_PROBLEM REQUIREMENTS_
If a record contains a picture, skip the picture and transcribe the rest exactly.

--- START ---

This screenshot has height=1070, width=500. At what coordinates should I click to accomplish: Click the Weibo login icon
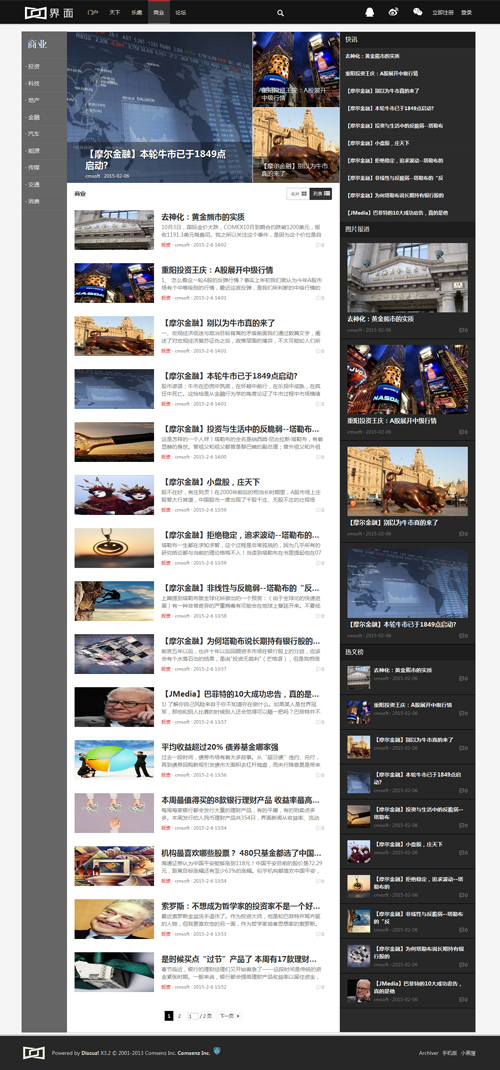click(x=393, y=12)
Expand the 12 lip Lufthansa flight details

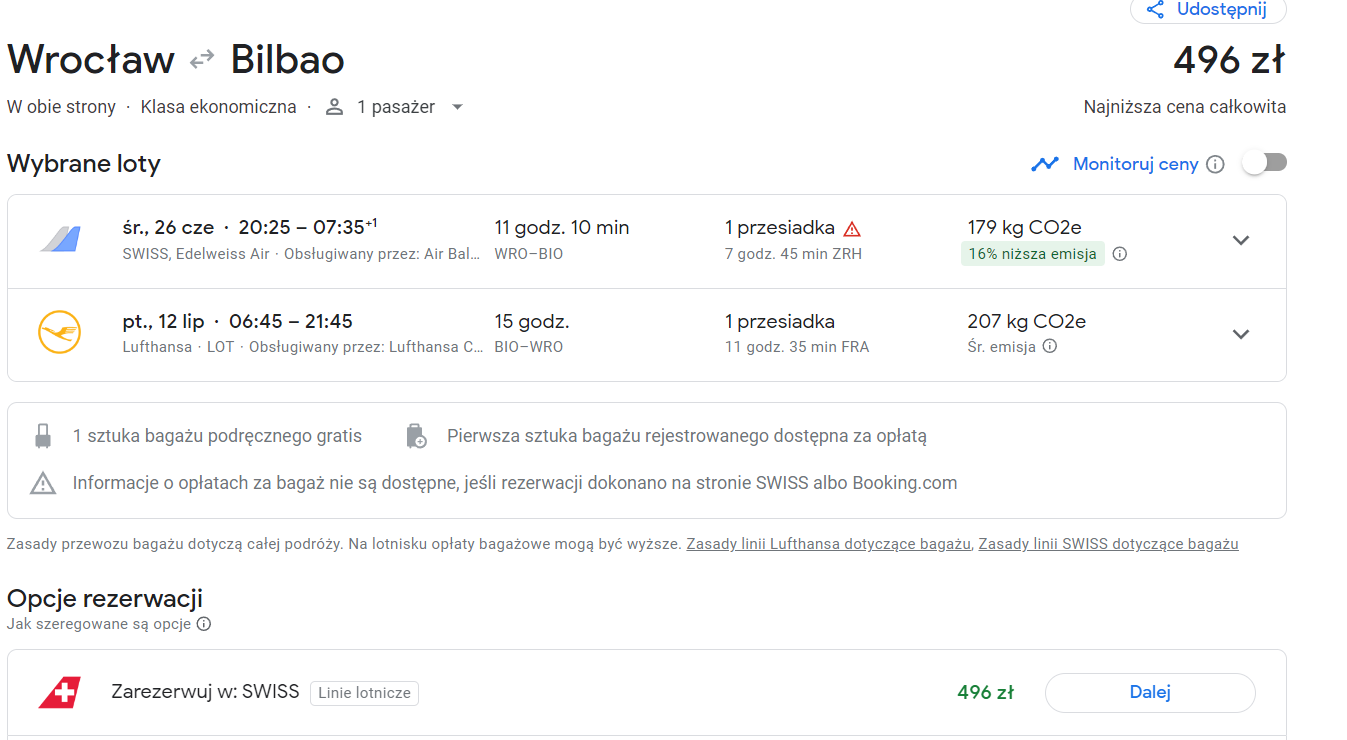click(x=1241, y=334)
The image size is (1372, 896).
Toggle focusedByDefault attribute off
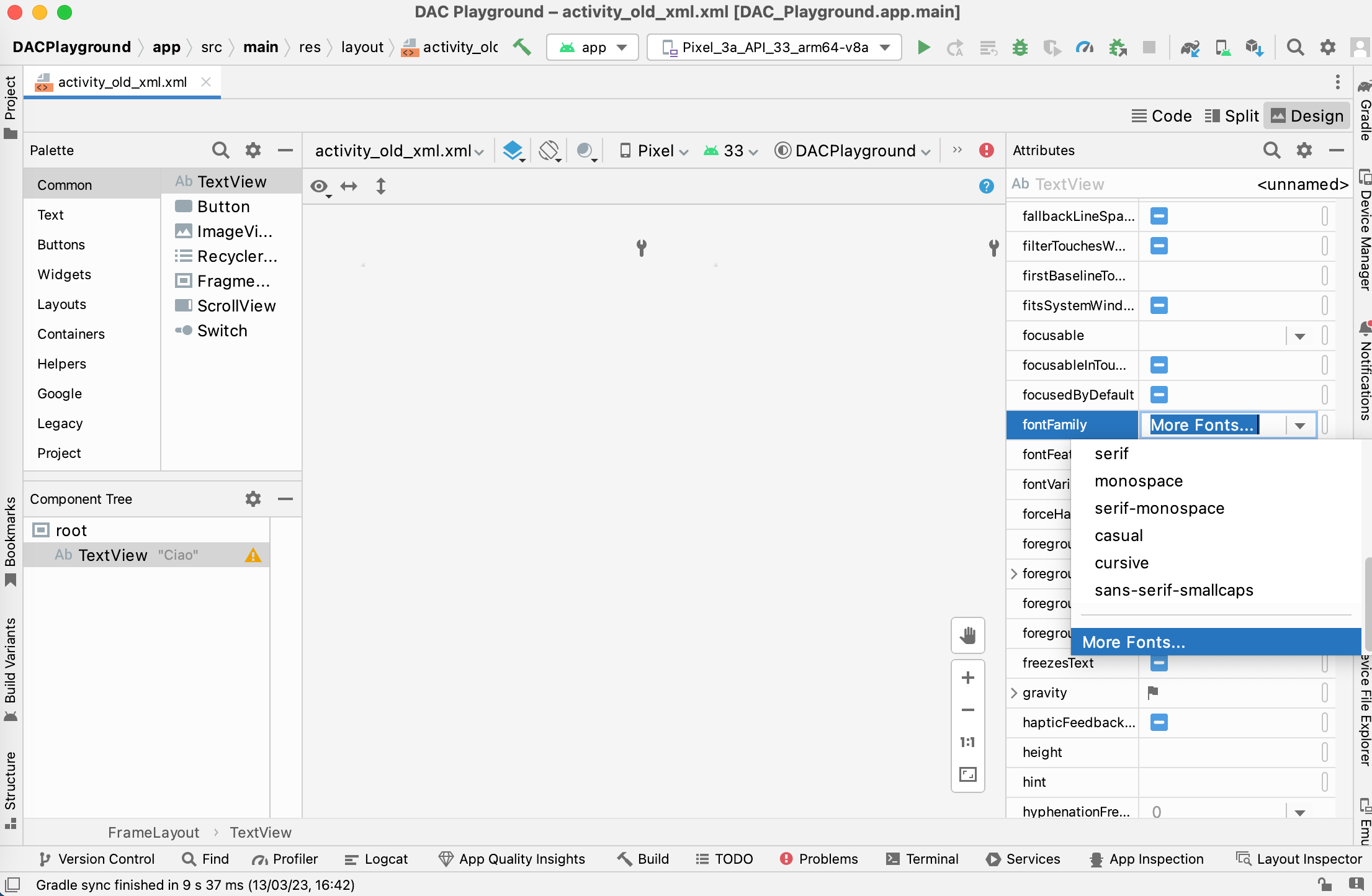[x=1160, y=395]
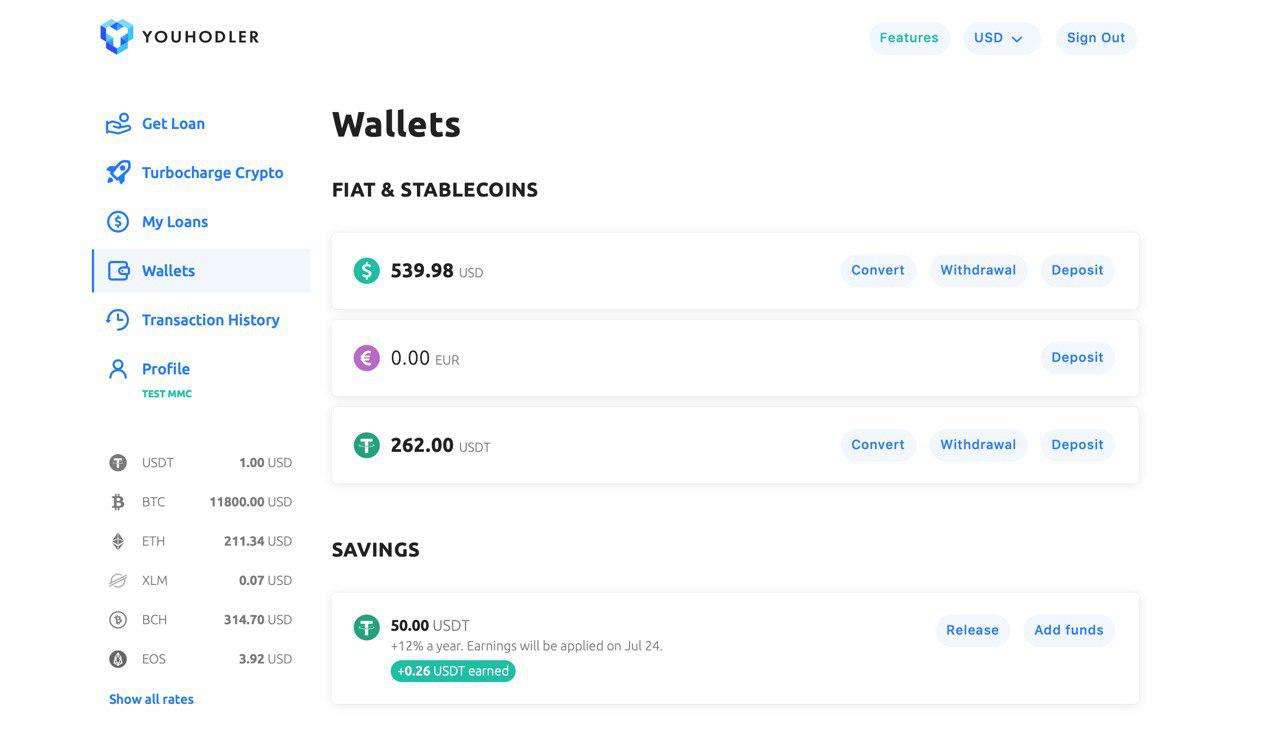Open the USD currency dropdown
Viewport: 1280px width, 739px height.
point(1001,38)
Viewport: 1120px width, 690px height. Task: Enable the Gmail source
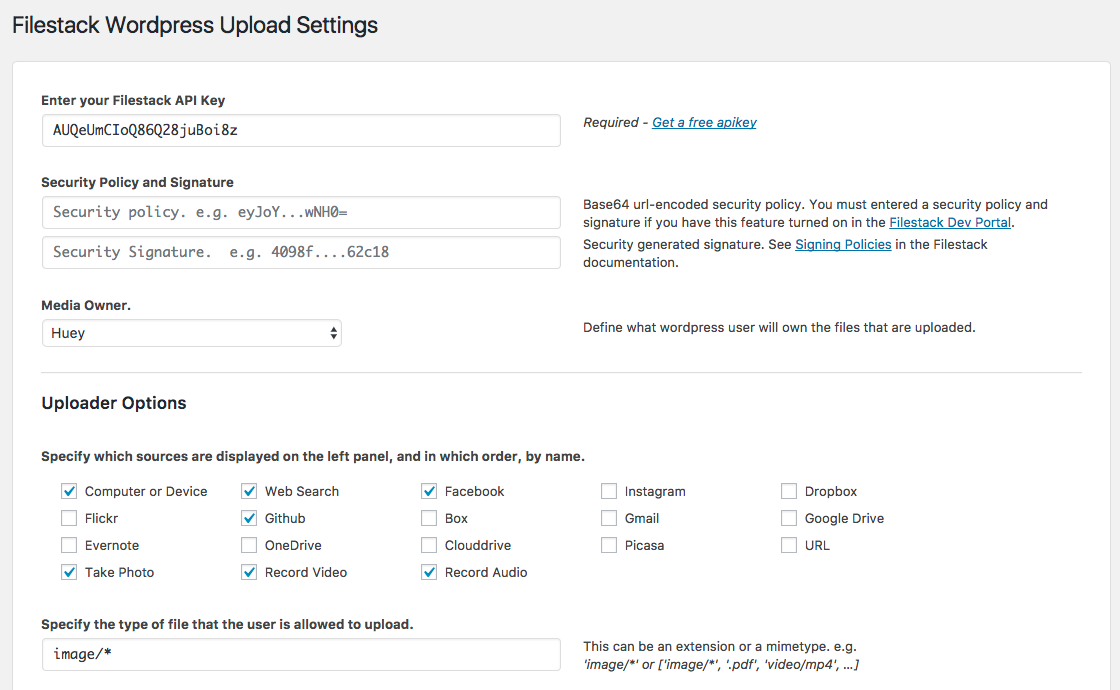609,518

--- END ---

_EXERCISE RESPONSE_
This screenshot has height=1070, width=500. At what coordinates should I click to accomplish: Click the Weibo login icon
click(x=393, y=12)
Expand the 12 lip Lufthansa flight details

click(x=1241, y=334)
The image size is (1372, 896).
Toggle focusedByDefault attribute off
[x=1160, y=395]
Open the USD currency dropdown
Viewport: 1280px width, 739px height.
point(1001,38)
Viewport: 1120px width, 690px height. Task: Enable the Gmail source
609,518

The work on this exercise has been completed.